Когда к нам на переговоры приходил «товарищ» с той стороны: дескать, давайте обсудим то, да се, боеприпасы не продадите ли, я отвечал: «Ты видишь, мы в эту войну даже погоны не снимаем. Видишь, у меня звездочки, знаки различия налицо. Видишь? Мы не прячемся от вас». Я ему говорил: «Дорогой, эта война немножко другая. То, что вы рассчитывали увидеть, вы не увидите. Мы вас будем сметать огнем, а потом потихонечку занимать ваши рубежи». Вот так мы действовали в направлении Минутки — планомерно и каждый день. Сопротивление было постоянное.

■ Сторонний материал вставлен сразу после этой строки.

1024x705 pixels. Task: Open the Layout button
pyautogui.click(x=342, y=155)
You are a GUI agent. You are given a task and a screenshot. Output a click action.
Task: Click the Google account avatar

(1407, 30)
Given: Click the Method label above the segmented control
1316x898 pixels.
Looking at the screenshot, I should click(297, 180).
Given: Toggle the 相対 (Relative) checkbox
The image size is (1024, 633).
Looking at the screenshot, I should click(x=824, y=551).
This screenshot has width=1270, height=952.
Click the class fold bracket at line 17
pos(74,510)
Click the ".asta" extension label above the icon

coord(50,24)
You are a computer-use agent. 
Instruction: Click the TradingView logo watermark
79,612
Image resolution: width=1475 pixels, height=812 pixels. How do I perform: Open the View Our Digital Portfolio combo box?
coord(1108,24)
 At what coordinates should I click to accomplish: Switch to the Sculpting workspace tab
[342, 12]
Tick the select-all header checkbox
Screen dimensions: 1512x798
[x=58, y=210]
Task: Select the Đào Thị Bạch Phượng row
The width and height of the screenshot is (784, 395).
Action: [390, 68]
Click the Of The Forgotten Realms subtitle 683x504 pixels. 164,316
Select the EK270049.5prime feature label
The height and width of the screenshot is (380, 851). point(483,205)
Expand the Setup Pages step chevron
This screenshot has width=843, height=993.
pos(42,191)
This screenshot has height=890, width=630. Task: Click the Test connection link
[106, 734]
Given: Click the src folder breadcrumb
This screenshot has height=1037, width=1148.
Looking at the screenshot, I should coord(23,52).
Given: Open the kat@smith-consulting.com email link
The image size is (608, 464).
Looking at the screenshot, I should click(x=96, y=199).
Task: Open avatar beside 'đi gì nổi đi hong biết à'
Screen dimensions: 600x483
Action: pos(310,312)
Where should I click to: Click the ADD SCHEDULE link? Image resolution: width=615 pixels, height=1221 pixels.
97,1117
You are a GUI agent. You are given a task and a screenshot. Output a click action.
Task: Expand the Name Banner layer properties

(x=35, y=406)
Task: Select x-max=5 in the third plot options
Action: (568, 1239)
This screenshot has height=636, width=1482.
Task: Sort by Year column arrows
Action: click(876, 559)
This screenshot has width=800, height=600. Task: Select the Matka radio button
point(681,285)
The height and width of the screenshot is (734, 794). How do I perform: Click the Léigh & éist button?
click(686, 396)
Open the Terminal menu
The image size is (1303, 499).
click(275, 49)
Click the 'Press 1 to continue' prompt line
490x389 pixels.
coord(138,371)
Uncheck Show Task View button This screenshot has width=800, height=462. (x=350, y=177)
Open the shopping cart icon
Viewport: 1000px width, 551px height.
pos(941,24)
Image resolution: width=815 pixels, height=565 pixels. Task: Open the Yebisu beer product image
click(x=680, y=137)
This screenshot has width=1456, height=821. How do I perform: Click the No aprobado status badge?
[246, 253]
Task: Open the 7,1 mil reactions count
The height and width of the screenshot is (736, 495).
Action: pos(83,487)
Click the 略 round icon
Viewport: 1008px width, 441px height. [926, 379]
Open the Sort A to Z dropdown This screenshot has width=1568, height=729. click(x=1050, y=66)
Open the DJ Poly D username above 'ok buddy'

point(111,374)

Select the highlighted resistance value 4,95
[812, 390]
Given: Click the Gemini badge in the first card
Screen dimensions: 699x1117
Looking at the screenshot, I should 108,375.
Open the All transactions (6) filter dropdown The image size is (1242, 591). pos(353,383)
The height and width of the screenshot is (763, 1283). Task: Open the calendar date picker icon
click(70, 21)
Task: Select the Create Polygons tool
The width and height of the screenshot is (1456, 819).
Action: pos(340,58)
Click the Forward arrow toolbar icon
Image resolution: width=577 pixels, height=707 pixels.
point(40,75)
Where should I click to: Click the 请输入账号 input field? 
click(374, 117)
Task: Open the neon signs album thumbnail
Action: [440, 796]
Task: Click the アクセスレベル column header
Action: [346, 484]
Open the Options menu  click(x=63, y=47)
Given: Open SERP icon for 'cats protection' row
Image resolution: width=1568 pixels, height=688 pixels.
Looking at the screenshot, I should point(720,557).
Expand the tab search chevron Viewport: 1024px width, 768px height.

Минутку оборонял Басаев. У него была артиллерия, минометы, в том числе самодельные, зенитные орудия. Когда заходила на обработку наша авиация, по самолетам в открытую вели огонь басаевские ДШК. Для городских условий подразделения Басаева были довольно хорошо вооружены: гранатометы, огнеметы, снайперское оружие. К обороне Грозного чеченские боевики подготовились очень хорошо. Но они думали, что тактика второго штурма будет аналогична тактике первого, 1995 года, штурма. Рассчитывали на косность мышления, армейское дуболомство. Ура! Ура! Лишь бы доложить к празднику, к юбилею, выборам, как это было раньше, а мы шапкозакидательский вариант исключили. Основой тактики по освобождению Грозного стало: надежно давить огневые точки противника артиллерией, минометами, авиацией, а потом уже идти и щупать людей.
Мы действовали планомерно, не ставя себе никаких сверхзадач: «Взять Минутку к 1-ому января». Мы шли, как шлось.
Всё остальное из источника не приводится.